TASKS TO CARRY OUT ->
• a. From the passage about Sarah's hope, list everything the writer says no longer fit after the pregnancy test.
• b. Continue the passage about Sarah's hope, starting after its final sentence.

EXTRACTED TEXT ->
━━━
But maybe you are skeptical about the wisdom of Genesis, because it took a real miracle to fulfill Sarah’s hopes, and maybe you don’t think you can expect, or even hope for something like that, so, then what can Sarah’s story say to you in your moment of despair?
Well, I suppose what I might say is that when Sarah laughed at her own desperate hope she didn’t know that the thing she longed for most was only a year away. I don’t know that I can promise you a miracle will always give you the thing you want, in fact, I’m pretty sure you can’t count on that, but what I’m learning, or at least trying to learn, is that life is a process full of possibilities, and as it unfolds, the future brings with it great surprises, not only surprises in our circumstances, but surprises in ourselves. We realize that the thing we longed for maybe wasn’t the thing we really wanted after all, and that ease, comfort, and constant fulfillment are not what make our lives beautiful, but beauty comes in the most unexpected ways, sometimes it even comes when our wishes go unfulfilled, when our desires are not met, and when our plans do not work out.
My wife, Barbara, and I have not experienced the kinds of fertility problems Abraham and Sarah faced. If I put toothpaste on Barbara’s toothbrush for her, she gets pregnant. When we got married, Barbara and I planned to have two, or at the most, three children. So, a year and a half ago, when I sat on the edge of my bed staring at a little blue strip on a home pregnancy test, I laughed. I laughed because I realized that our family had just outgrown everything. Nothing fit anymore: not our house, not our car, not our budget. We did the math and realized that having four children didn’t make sense at all.
━━━
DATA SUPPLIED ->
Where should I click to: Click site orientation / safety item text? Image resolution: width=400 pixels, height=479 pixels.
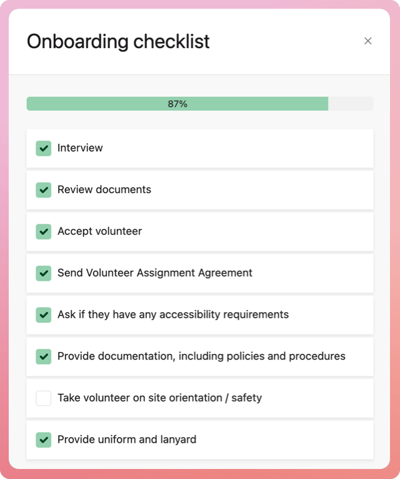click(159, 398)
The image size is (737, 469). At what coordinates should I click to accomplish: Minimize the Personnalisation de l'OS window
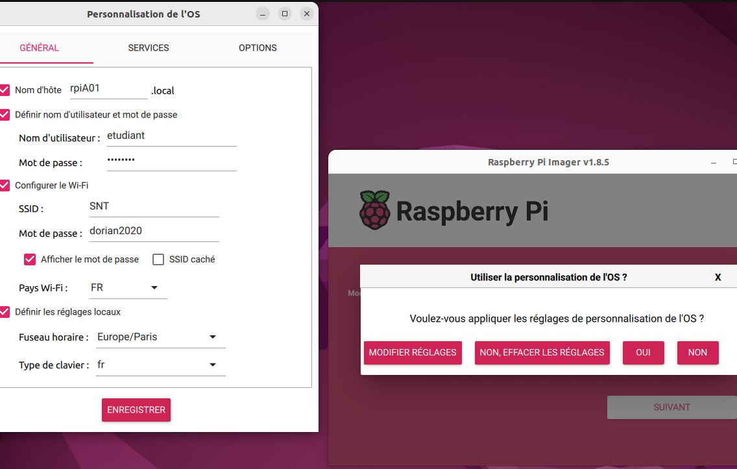click(262, 14)
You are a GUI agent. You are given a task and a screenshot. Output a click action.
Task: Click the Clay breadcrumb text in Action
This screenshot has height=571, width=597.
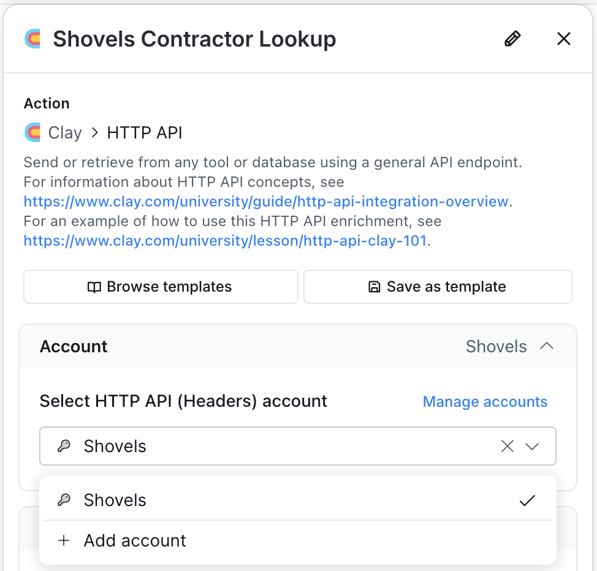[65, 133]
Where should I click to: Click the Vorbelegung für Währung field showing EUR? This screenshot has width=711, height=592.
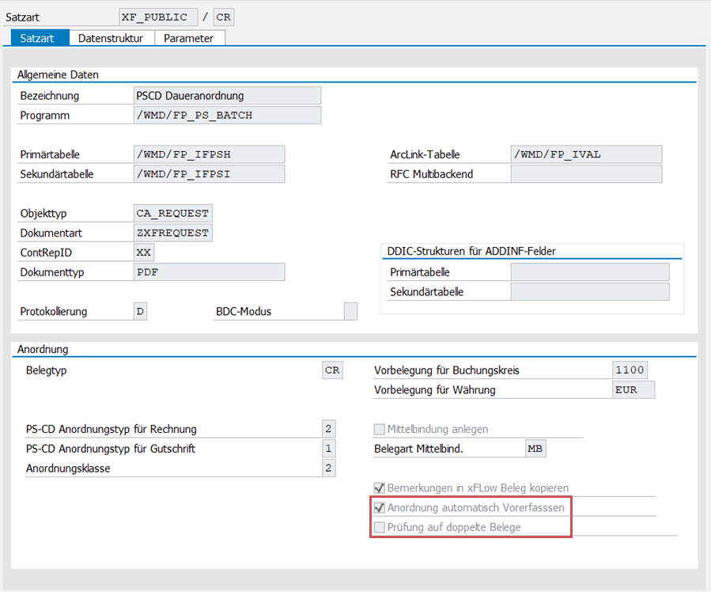coord(633,389)
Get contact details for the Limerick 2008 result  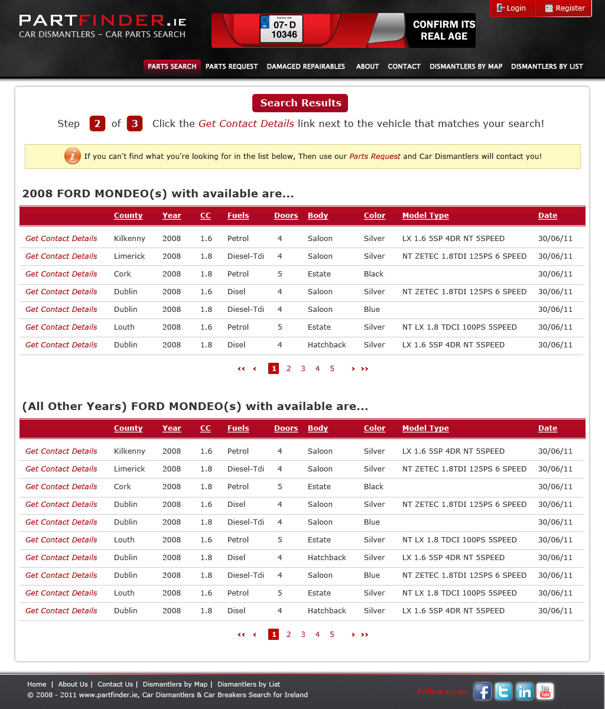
━━━
YOUR RESPONSES ->
• a. house, car, budget

• b.
Annie was not what we had planned or hoped for, but she came anyway, and today I can’t imagine my life being complete without her. Every morning I wake up to see a smiling face hovering inches above mine, and every evening when I walk through the front door I find her scampering to greet me, and I realize I love her in a way that no equation could calculate. Yes, and I admit this now with a certain sense of shame, that staring at that blue strip a year and a half ago I laughed with despair at my situation, but now, thinking of Annie, my heart is full of only hope and joy.
That’s what Sarah’s story teaches me. It teaches me that the laugh of despair can become, in time, a laugh of joy. When Sarah’s son was born, they named him “Isaac,” a name that means something like, “God smiles,” or maybe even “God laughs,” because, from God’s perspective, there is no difference between the laugh of despair and the laugh of joy, the only difference between them being one of time and perspective. In other words, just because our despair makes a mockery of our hopes, that doesn’t mean we should lose all faith. Sometimes the very thing we are really longing for is already on the way. Life is a process full of endless possibilities for beauty, and for the person of faith our union with God, and God’s union with us, allows us to see the ghost of hope haunting even the most despairing moments of our lives, and seeing that hopeful ghost makes us, and God, laugh.